The RN in the NICU is caring for a baby diagnosed with hemolytic disease of the newborn.  What drug should the RN anticipate having to administer?

A. erythromycin

B. penicillan

C. erythropoietin

D. betamethasone

Definition

C. erythropoietin

-is used to stimulate RBC formation

-other treatments mimic treatments for jaundice: phototherapy, exchange transfusion, monitoring bilirubin levels

Term
Alcohol intake limited to 1-2 oz daily by the pregnant mother has no effects on the fetus.  True or False?
Definition

False

-fetal alcohol syndrome has been detected in newborns of mothers who reported this intake of alcohol daily

-there is no safe amount of alcohol to drink, if the mother consumes alcohol it crosses the placenta and enters the fetus's circulation

Term

Which is NOT an expected assessment finding in a newborn with fetal alcohol syndrome?
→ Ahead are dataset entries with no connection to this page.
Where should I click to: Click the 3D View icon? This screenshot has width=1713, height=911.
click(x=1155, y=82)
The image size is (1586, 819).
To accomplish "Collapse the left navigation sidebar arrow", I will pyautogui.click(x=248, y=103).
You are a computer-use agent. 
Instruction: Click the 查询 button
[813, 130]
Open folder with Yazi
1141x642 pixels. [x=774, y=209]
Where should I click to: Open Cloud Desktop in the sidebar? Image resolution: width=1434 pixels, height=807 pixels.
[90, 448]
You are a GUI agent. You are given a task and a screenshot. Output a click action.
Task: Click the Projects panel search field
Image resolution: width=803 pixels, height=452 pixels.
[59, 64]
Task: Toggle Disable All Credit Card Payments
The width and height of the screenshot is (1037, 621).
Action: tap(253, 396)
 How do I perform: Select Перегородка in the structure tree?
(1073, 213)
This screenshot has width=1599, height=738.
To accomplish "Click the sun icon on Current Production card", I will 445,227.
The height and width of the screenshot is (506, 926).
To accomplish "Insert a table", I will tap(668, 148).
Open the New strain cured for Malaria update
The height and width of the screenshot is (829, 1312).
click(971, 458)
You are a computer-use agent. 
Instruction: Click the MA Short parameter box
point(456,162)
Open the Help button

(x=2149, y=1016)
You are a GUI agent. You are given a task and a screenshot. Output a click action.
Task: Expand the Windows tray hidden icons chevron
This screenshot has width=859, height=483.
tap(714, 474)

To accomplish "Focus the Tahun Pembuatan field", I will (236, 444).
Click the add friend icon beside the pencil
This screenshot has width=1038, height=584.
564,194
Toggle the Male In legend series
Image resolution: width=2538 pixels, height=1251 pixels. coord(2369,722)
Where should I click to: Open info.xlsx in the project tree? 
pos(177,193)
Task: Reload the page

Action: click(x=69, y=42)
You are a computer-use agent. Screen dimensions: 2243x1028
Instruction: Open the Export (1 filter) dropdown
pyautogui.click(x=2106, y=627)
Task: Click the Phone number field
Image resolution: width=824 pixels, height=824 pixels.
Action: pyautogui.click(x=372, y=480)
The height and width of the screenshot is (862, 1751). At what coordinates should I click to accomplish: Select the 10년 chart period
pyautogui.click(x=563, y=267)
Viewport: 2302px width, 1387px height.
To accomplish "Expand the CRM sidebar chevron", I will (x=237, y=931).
A. difficulty establishing respirations

B. irritability

C. lethargy

D. hyperbilirubinemia

E. seizures

F. poor sucking reflex

 

Definition

D. hyperbilirubinemia

-other signs of FAS are: prenatal/postnatal growth retardation, abd distention, strabismus, ptosis, myopia, facial anomalies of the nose or mouth, developmental delays

Term
Opthalmia neonatorum
Definition

-most commonly caused by gonorrhea

-prophylactic eye ointment given at birth

-S&S: fiery red conjunctivae, thick purulent discharge from eyes, eyelid edema

-treat with IV antibiotics, contact precautions, sterile saline for eye irrigation

Term

Kernicterus occurs when serum bilirubin levels get above ___dg/mL and moves into brain tissue.

A. 12

B. 15

C. 20

D. 22

Definition

C. 20

-causes permanent neurological problems

-S&S changes in LOC and shrill cry

-Opisthotonic position: "rainbowing" of the back

Term

Retinopathy of preterm newborn is typically caused by:

A. gonorrhea

B. toxoplasmosis

C. birth trauma

D. oxygen

Definition

D. oxygen

-specifically prolonged exposure to high concentration O2

-retinal detachment causes by rupture of retinal blood vessels

-gonorrhea causes opthamalia neonatorum

Term

Which route of temperature assessment should be avoided with newborns experiencing apnea?

A. rectal

B. axillary

C. otic

D. temporal artery

Definition

A. rectal

-taking a temp rectally causes vagal stimulation and subsequently bradycardia and apnea

Term
Preterm birth
Definition

-assess all body systems, extent of problems directly related to how premature the infant is

-expect suppressed reflexes

-possible resusitation, oxygen administration, mechanical ventilation

-maintain neutral thermal environment

-possible TPN or gavage feedings

-Monitor F&E status, daily weight, strict I&Os

Term
HIV is not transmitted through breast milk.  True or False
Definition

False

-HIV is acquired transplacentally through contact with maternal blood and secretions and it is transmitted through breast milk

Term

When assessing a newborn and the RN notes polycythemia, what could be a possible cause?

A. early stage leukemia

B. hyperglycemia

C. fetal chronic hypoxia

D. newborn is LGA

Definition

C. fetal chronic hypoxia

-being chronically hypoxic the fetus will speed up RBC production to compensate

Term

The RN suspects a broken clavicle in the newborn.  What would be an indication for this?

A. denting at the site

B. bruising at the site

C. asymmetrical moro response

D. redness at the site

Definition
C. asymmetrical moro response
Term

The RN is caring for a newborn of a diabetic mother.  The newborn's serum glucose is 60 mg/dL.  What other test can the RN anticipate will be ordered?

A. serum chloride

B. CBC

C. serum magnesium

D. serum calcium

Definition

D. serum calcium

-the newborn with a diabetic mother may also have an immature parathyroid gland and subsequent calcium imbalance.